CEO and Founder of Flexyforce, Annette Muller, speaks of how she has seen it soar to new levels.
“Practically, we originated from looking at these future business models, which is very much on-demand workforces and automating the underlying administration to allow the business to scale within their capacity. And philosophically, the bigger mission is, of course, to bring flexibility to the workplace,” Muller says.
Flexyforce is South Africa’s first female-founded cloud-based supplier management software and it has seen growth during the pandemic.
“We signed on a number of new exciting businesses, specifically businesses who realized that with this remote work they’re going to have to take off their business operations into the cloud,” Muller says.
Cloud computing, according to Managing Executive of Cloud, Hosting, and Security at Vodacom Business, Kabelo Makwane, is bringing together a pool of shared IT resources. This is done through computing, storage, and networks which allows for the shared resources to be shared anywhere and at any time on a pay-as-you-go metered service.
“As opposed to the traditional distributed computed model where everyone, whether you are a large enterprise or working from home, is building their own IT shops, the benefits of cloud computing come from the aggregation and consuming it as a utility in the same way we consume power today,” Makwane said at the Future of Work digital summit hosted by CNBC Africa on August 20.

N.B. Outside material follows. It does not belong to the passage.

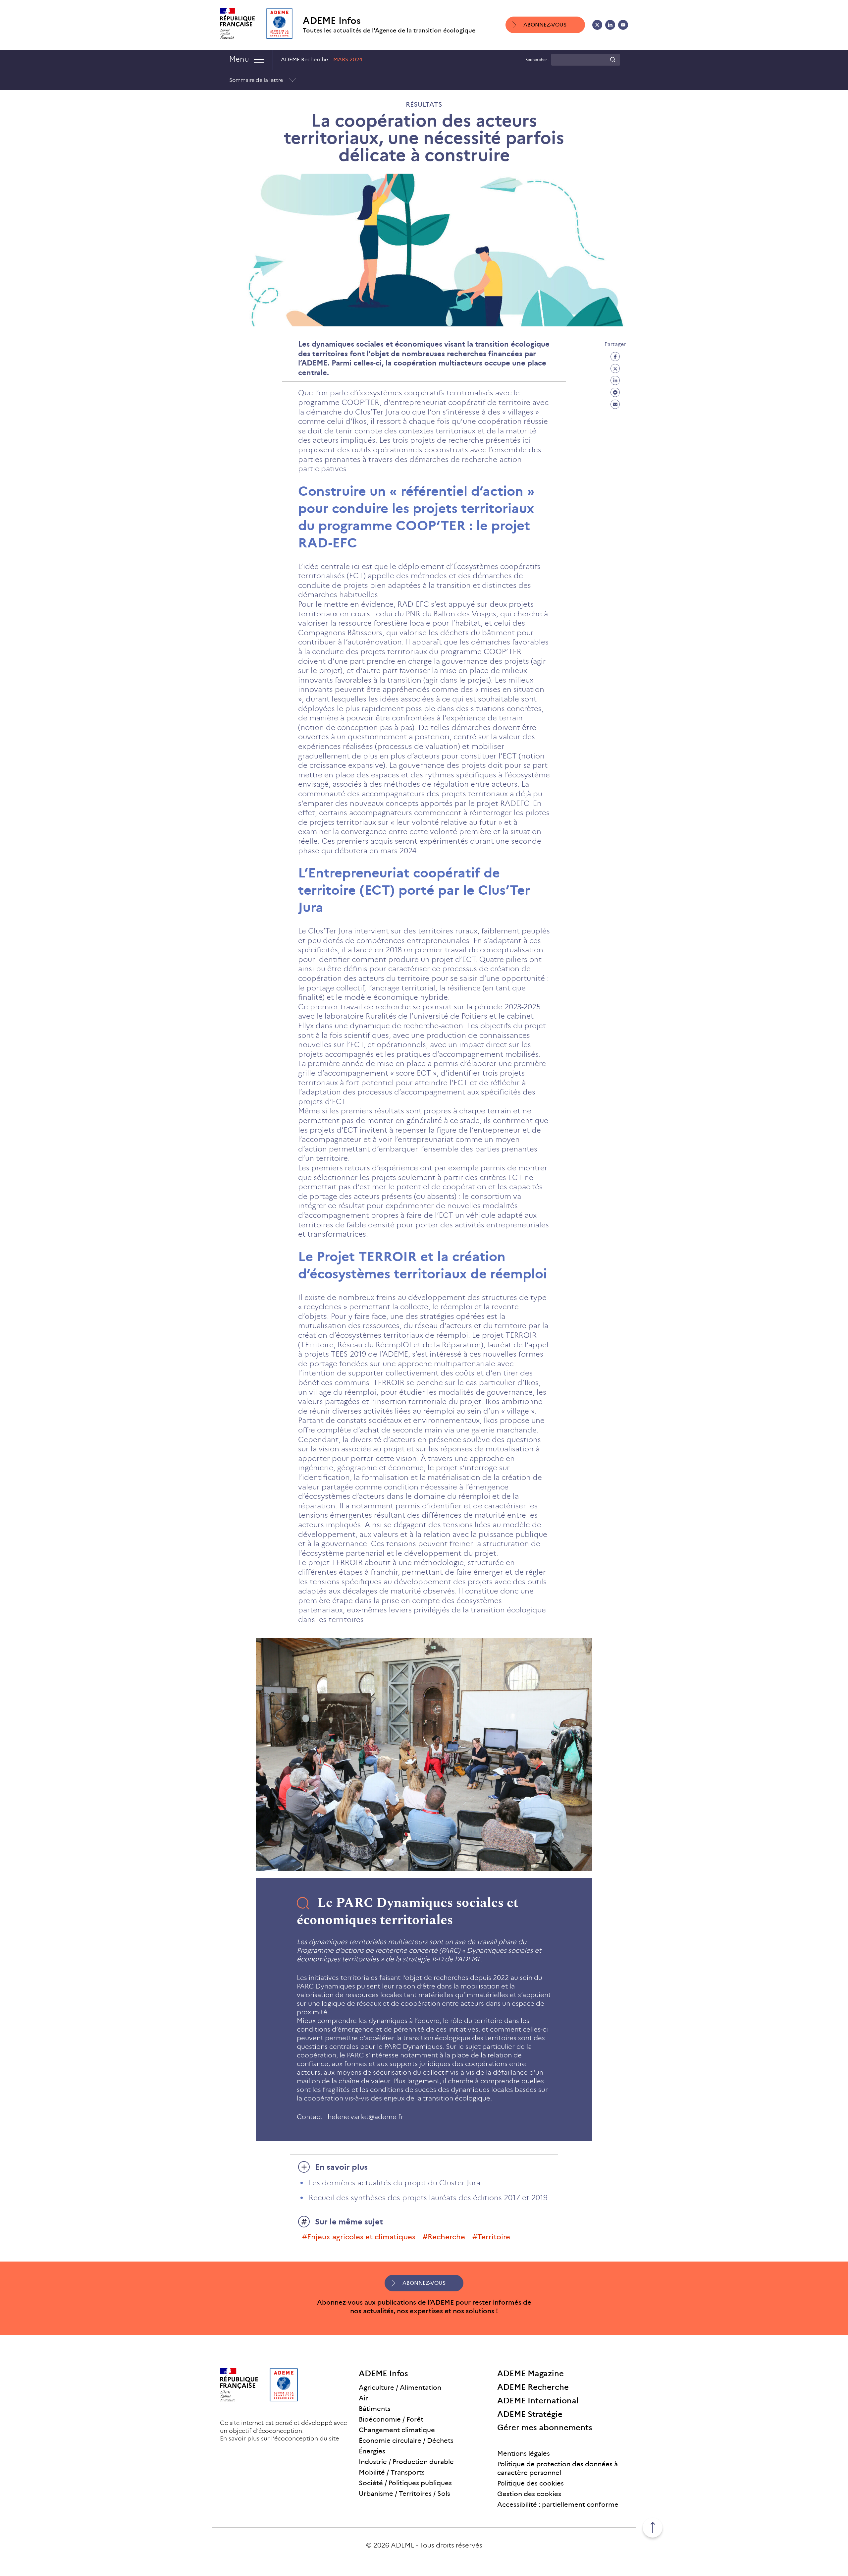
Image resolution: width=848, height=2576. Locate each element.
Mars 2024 (347, 59)
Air (363, 2398)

This notion is seconded by Muller who says that cloud computing is a lot more cost-efficient as you have to downscale on some of the costs you were previously using, but this is provided you are using the correct service provider. In addition to that, the cloud can be accessed from anywhere.
“So a big benefit is that you can access work from any device anywhere in the world. And I think that is what pushed so much attention to cloud services. Now, specifically with Covid-19, because of the forced remote working that we saw taking place across the whole world. And that just means that you’re less dependent on an office environment or specific devices at the office to be able to work,” Muller says.
Using a cloud-based service is also a good equalizer for entrepreneurs who may be starting a business or small-to-medium-sized businesses as there are no incurred IT costs to worry about, specifically now during Covid-19, this would be the best time for those businesses to start using cloud-based service providers if they have not already.
“The fixed upfront costs are lower because you’re essentially just doing a pay-as-you-go model and this could really assist the small-to-medium-sized business,” Alison Collier, Managing Director of Endeavor South Africa, said at the Future of Work summit.
“I think it’s absolutely fundamental to small-to-medium businesses and they will not survive this day and age if they do not put those basic systems and processes into place from the word go,” Muller adds.
There are still companies who fear having to use cloud-computing as there is a security risk perception, Muller explains. However, most service providers have gone to great lengths to protect companies’ data by using tools like authenticators.
Furthermore, Muller adds that if Covid-19 has taught companies anything, it is that businesses have to change and adapt to the new world of working.
“There’s an interesting analogy that the office of the future isn’t getting the printer and the secretary and the desk and the chair. It’s not; it’s opening up your Web browser and having those first seven services that you log into every day,” Muller says.